Beginning in 2008, the VRC’s Dr. Nancy Sullivan worked with Dr. Alfredo Nicosia at Okairos, a Switzerland-based biotechnology company, under a Research Collaboration Agreement to develop novel vaccine candidates.  This collaboration brought together Dr. Sullivan’s expertise in Ebolavirus protein antigen design and Okairos scientists’ experience with the Okairos proprietary chimpanzee adenovirus vectors. 

As a result of this collaboration, in 2010 VRC and Okairos developed Ebolavirus vaccine candidates that use chimpanzee adenoviruses to deliver isolated, modified Ebolavirus proteins to the subject being vaccinated.  The subject’s immune system recognizes the Ebolavirus proteins, which are non-infectious, as a foreign material and mounts an immune response to them. 

Part of this immune response creates a “memory” of the Ebolavirus protein so the immune system can efficiently eliminate such proteins if they are found in the body in the future. The VRC continued development of these Ebolavirus vaccine candidates and planned to test their safety and efficacy in Phase I clinical trials in early 2015.

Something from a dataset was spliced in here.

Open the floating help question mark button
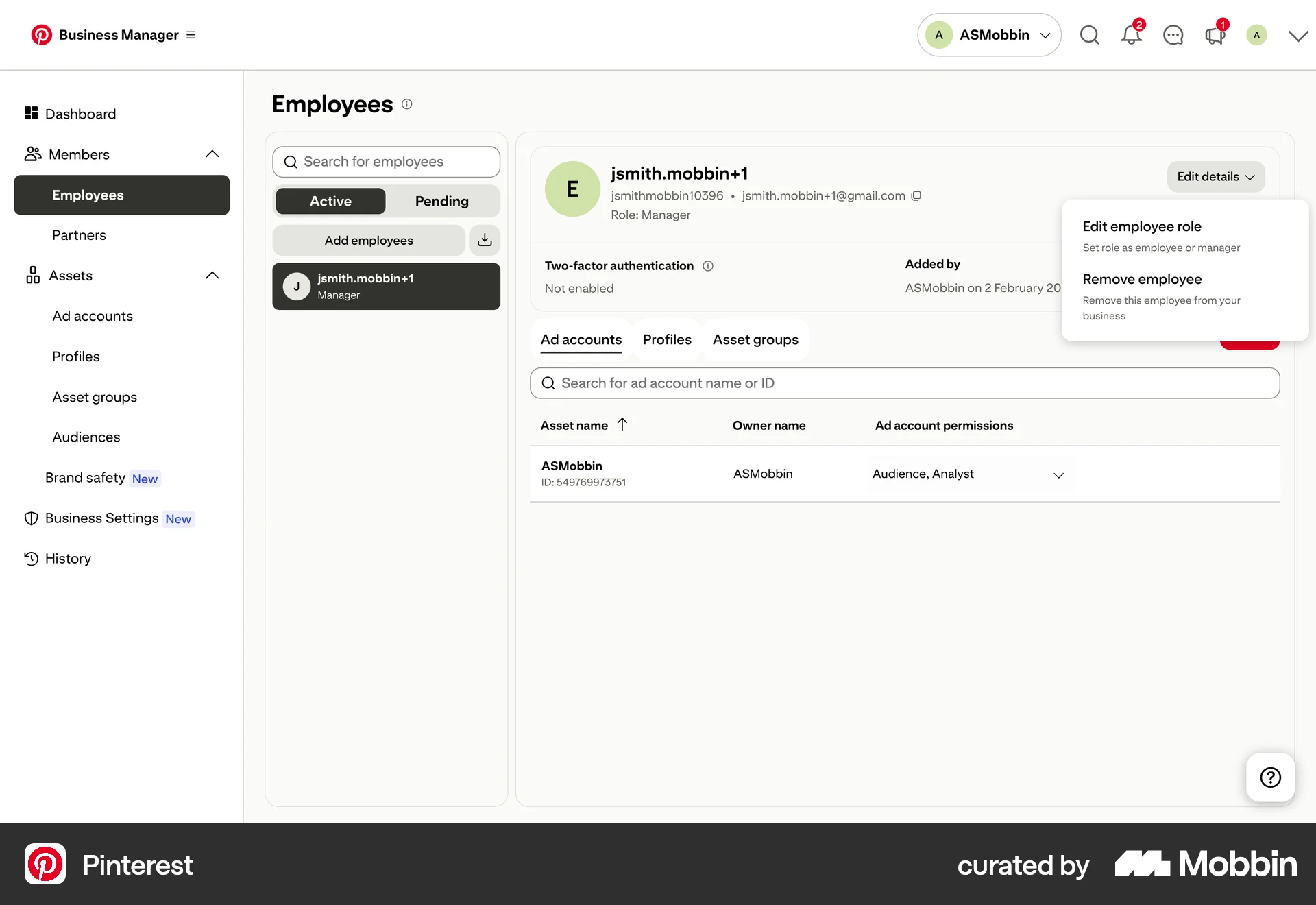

As the 2014 Ebolavirus disease outbreak in western Africa grew into a global health crisis, academic scientists, small biotechnology firms and pharmaceutical companies redirected resources toward developing vaccines and therapeutics to combat the deadly virus. 

In late summer 2014, VRC accelerated its plans for these Ebolavirus vaccine clinical trials and joined efforts with GlaxoSmithKline (GSK), which had acquired Okairos in 2013 and the rights to the chimpanzee viral vectors, to make additional vaccine materials for more clinical trials. 

This cooperative effort among NIAID; its contractor, Leidos Biomedical; and GSK to hasten efforts toward a safe and effective Ebolavirus vaccine during a public health crisis is an exemplary case of successful federal technology transfer.  The public-private partnership began with a collaborative research project and culminated, seven years later, in clinical trials of the resulting Ebolavirus vaccine. These trials began in September 2014, and GSK continues to develop the vaccine candidates under a license agreement with NIAID in order to prepare for future outbreaks of Ebolavirus disease.